So I was working on some sequences the other night using ClustalW, the online resource for editing and aligning sequences, when Patrick, my 10 year old come up and asked me what I was doing. He noticed all the interesting colors (as bases are colored in this program), and picked up on some of the obvious patterns.
“What’s that” he asks…
Having my science brain on at the moment, I told him that these represented MHC sequences from several different rodent species, and that I was going to develop primers targeting a specific exon….
“Huh”…. His predictable response came soon after.
So I started to explain that “genes made your body do things, and this gene helps you fight diseases”, but apparently, he has not learned about genes in school yet, as indicated by the blank look on his face… I took a step back.
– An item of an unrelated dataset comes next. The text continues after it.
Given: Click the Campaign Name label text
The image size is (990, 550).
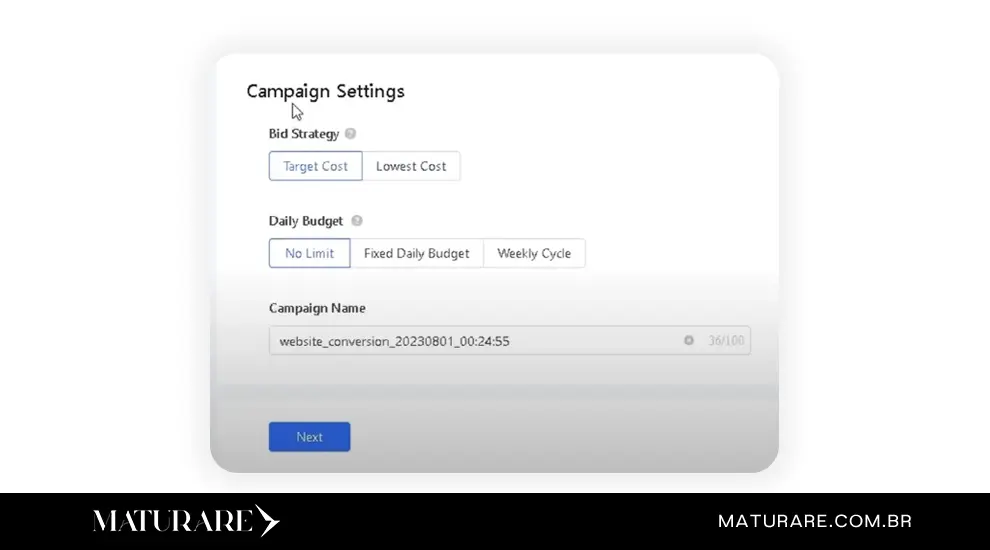Looking at the screenshot, I should [x=317, y=309].
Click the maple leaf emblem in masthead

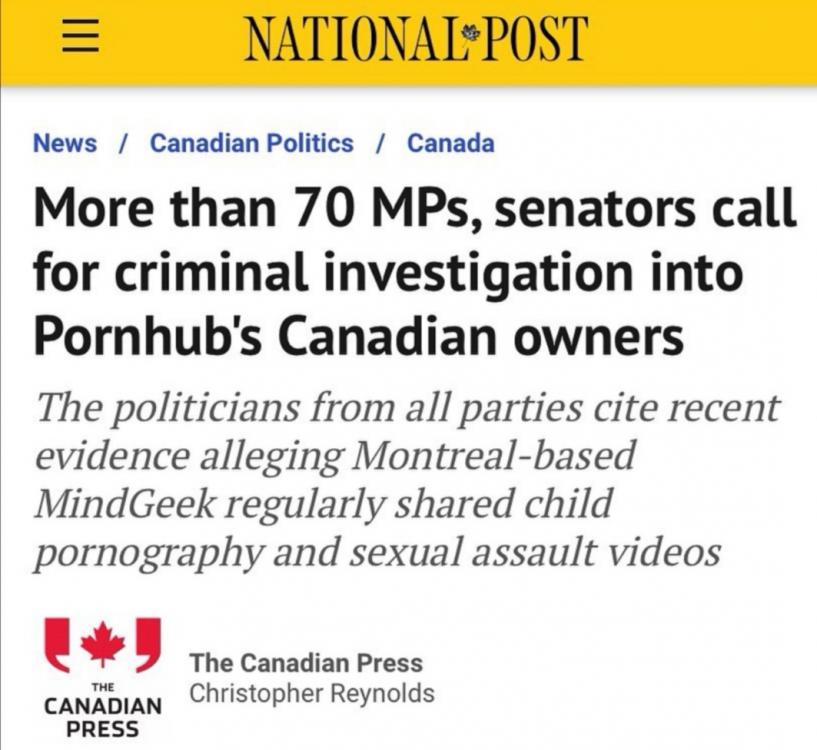click(473, 34)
DNA is a collection of genes, and genes make your body do all the things it does…. DNA is in your cells, all of them (remember the target audience)…
Now we are starting to get some place- shocking though that he has never been introduced to this basic life science material.. He is in 5th grade now. In what grade do they introduce this stuff??
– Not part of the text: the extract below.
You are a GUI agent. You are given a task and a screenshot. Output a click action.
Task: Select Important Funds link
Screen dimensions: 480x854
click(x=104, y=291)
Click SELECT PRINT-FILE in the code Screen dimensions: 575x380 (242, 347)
So not to relate the concept of DNA and genes back to what started it all- DNA sequence data. This was hard. I showed him a model of DNA, and pointed out the base pairing.. I explained that there were only 4 types of bases, and that certain bases only paired with certain others.. What the sequence I was working with was a list of these bases..
“So why do some animals have different lists” he asks.. We were using the enzyme amylase as an example. You know, 10 year olds like spit, and to know something about it makes you cool. Additionally, its function is pretty easy to understand, and all (most??) animals have it.. “especially what the gene from different animals makes the same thing”, he adds.
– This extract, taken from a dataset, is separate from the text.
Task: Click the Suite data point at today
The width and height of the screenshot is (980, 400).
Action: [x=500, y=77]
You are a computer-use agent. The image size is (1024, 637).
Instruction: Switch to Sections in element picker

Thankfully, it was bedtime, and I was able to dodge the issue of homology, convergence, mutation, drift, and stochastic processes at least for now..
Anyway- for the teachers amongst us… at what grade is DNA/genetics introduced?















2 responses so far ↓
1 J // Oct 24, 2007 at 7:27 pm
That is so kewl Matt, glad you shared this. Hi Patrick, love you all, mom
2 Anonymous // Oct 29, 2007 at 4:37 pm
Hey, weren’t you susposed to be playing games??? Any ways, Life sicences starts in 7th grade. Wife knew that one.